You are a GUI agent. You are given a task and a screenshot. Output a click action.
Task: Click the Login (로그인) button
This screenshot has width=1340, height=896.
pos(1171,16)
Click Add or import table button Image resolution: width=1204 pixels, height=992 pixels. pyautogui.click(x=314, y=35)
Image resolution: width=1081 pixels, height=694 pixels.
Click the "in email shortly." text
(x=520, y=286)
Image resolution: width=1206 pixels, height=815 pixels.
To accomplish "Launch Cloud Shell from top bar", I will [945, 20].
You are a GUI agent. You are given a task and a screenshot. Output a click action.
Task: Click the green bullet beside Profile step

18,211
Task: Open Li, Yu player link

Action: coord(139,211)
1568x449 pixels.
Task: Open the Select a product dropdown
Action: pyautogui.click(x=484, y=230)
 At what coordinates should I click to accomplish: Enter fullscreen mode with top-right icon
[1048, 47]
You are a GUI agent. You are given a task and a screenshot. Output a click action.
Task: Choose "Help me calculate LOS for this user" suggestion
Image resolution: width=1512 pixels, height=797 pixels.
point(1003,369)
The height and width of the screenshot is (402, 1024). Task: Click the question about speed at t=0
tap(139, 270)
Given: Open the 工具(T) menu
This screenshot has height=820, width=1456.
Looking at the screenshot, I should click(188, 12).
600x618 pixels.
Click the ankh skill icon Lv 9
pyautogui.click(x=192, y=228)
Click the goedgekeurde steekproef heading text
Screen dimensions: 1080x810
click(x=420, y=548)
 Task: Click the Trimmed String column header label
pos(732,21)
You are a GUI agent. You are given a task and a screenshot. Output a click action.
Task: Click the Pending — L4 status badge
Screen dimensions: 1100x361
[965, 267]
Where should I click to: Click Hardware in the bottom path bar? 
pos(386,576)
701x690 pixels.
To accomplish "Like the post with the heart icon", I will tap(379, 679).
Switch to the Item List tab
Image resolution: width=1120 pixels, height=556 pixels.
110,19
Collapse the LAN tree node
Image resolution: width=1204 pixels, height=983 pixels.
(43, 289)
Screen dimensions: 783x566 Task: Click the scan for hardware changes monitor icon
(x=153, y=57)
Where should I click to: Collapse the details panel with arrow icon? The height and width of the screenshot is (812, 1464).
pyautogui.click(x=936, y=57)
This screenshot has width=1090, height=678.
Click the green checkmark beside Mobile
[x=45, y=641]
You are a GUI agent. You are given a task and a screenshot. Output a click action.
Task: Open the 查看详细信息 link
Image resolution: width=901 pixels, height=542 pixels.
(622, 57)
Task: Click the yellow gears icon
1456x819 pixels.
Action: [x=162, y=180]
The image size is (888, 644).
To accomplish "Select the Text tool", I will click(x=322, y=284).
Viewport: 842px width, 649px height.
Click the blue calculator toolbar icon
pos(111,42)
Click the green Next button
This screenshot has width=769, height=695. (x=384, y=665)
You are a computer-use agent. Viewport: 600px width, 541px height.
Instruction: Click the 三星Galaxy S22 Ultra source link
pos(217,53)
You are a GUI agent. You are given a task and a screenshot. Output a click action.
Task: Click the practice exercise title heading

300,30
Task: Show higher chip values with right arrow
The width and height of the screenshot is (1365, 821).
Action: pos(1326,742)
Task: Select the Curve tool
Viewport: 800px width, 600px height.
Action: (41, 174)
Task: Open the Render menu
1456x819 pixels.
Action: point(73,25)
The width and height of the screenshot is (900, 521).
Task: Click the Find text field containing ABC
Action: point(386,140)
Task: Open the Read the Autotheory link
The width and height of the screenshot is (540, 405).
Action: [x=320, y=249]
◆ ◆ ◆ ◆
▶ **WHAT YOU SHOULD DO**: Copy the listing above exactly, from the line containing "Where should I click to: Click" through the end of the listing.

▶ **RESULT BELOW**:
Where should I click to: Click Hardware in the bottom path bar? 
pos(386,576)
701x690 pixels.
To accomplish "Like the post with the heart icon", I will tap(379, 679).
Switch to the Item List tab
Image resolution: width=1120 pixels, height=556 pixels.
110,19
Collapse the LAN tree node
Image resolution: width=1204 pixels, height=983 pixels.
(43, 289)
Screen dimensions: 783x566 Task: Click the scan for hardware changes monitor icon
(x=153, y=57)
Where should I click to: Collapse the details panel with arrow icon? The height and width of the screenshot is (812, 1464).
pyautogui.click(x=936, y=57)
This screenshot has width=1090, height=678.
Click the green checkmark beside Mobile
[x=45, y=641]
You are a GUI agent. You are given a task and a screenshot. Output a click action.
Task: Open the 查看详细信息 link
Image resolution: width=901 pixels, height=542 pixels.
(622, 57)
Task: Click the yellow gears icon
1456x819 pixels.
Action: [x=162, y=180]
The image size is (888, 644).
To accomplish "Select the Text tool", I will click(x=322, y=284).
Viewport: 842px width, 649px height.
Click the blue calculator toolbar icon
pos(111,42)
Click the green Next button
This screenshot has width=769, height=695. (x=384, y=665)
You are a computer-use agent. Viewport: 600px width, 541px height.
Instruction: Click the 三星Galaxy S22 Ultra source link
pos(217,53)
You are a GUI agent. You are given a task and a screenshot. Output a click action.
Task: Click the practice exercise title heading

300,30
Task: Show higher chip values with right arrow
The width and height of the screenshot is (1365, 821).
Action: pos(1326,742)
Task: Select the Curve tool
Viewport: 800px width, 600px height.
Action: (41, 174)
Task: Open the Render menu
1456x819 pixels.
Action: point(73,25)
The width and height of the screenshot is (900, 521).
Task: Click the Find text field containing ABC
Action: point(386,140)
Task: Open the Read the Autotheory link
The width and height of the screenshot is (540, 405).
Action: [x=320, y=249]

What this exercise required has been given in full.